Improving Reading Comprehension: Making the Oral Reading Connection in the Early Grades In the past, inferences regarding reading comprehension instruction in the early primary grades (kindergarten, grade 1, and grade 2) have been constrained by preschool predictors of literacy success on one side and reading comprehension requirements in the later grades on the other.

The major instructional tension associated with kindergarten and early elementary literacy is less about what children should learn than how we can help them to learn. The approaches we choose as parents and as teachers should support both developmentally appropriate as well as preparatory literacy goals. In general, students in kindergarten, grade 1, and grade 2 should:

  • become familiar with text formats (books, stories, articles, and other print resources);
  • be able to recognize and write the alphabet;
  • develop basic phonemic awareness (i.e., understanding of the segments into which spoken words can be broken); and
  • develop positive attitudes and motivation to read.
########################################
Translate this sentence from the reading comprehension article into Spanish: "The major instructional tension associated with kindergarten and early elementary literacy is less about what children should learn than how we can help them to learn."

» **Dataset extract**:
########################################
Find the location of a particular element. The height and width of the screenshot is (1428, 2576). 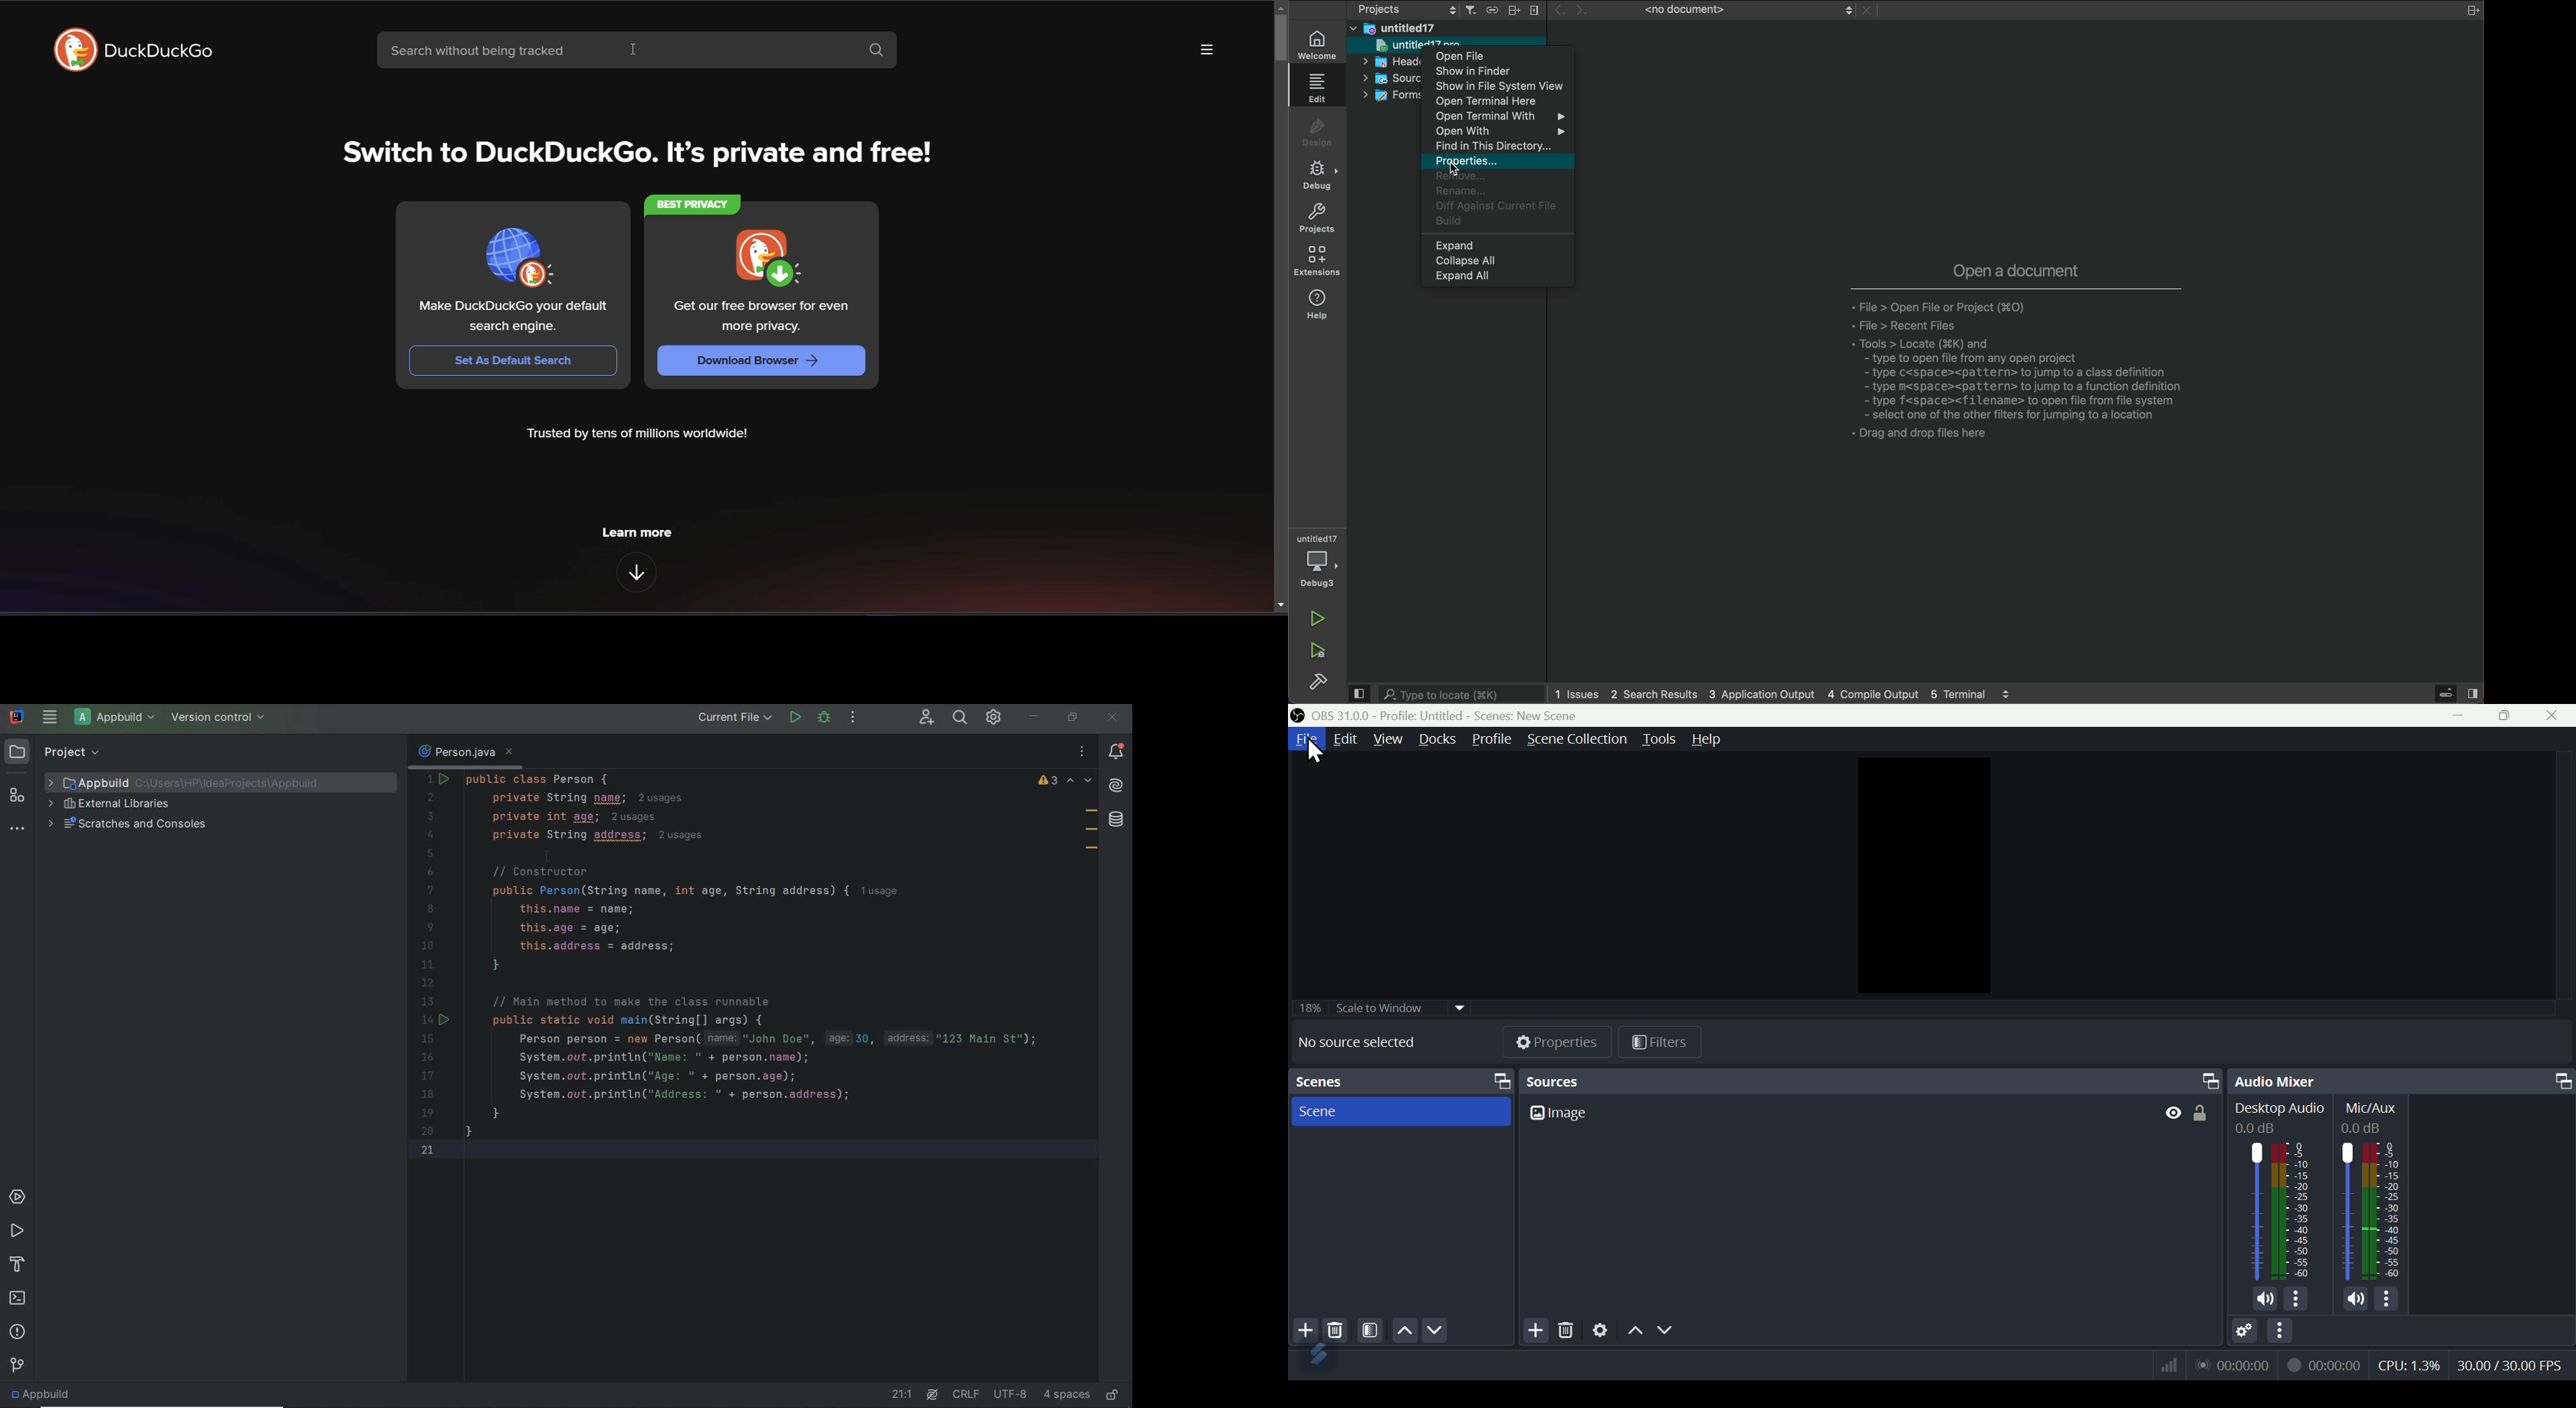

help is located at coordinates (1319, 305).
########################################
» **Written answer**: La principal tensión didáctica asociada con la alfabetización en el jardín de infantes y los primeros grados de primaria tiene menos que ver con lo que los niños deben aprender que con cómo podemos ayudarlos a aprender.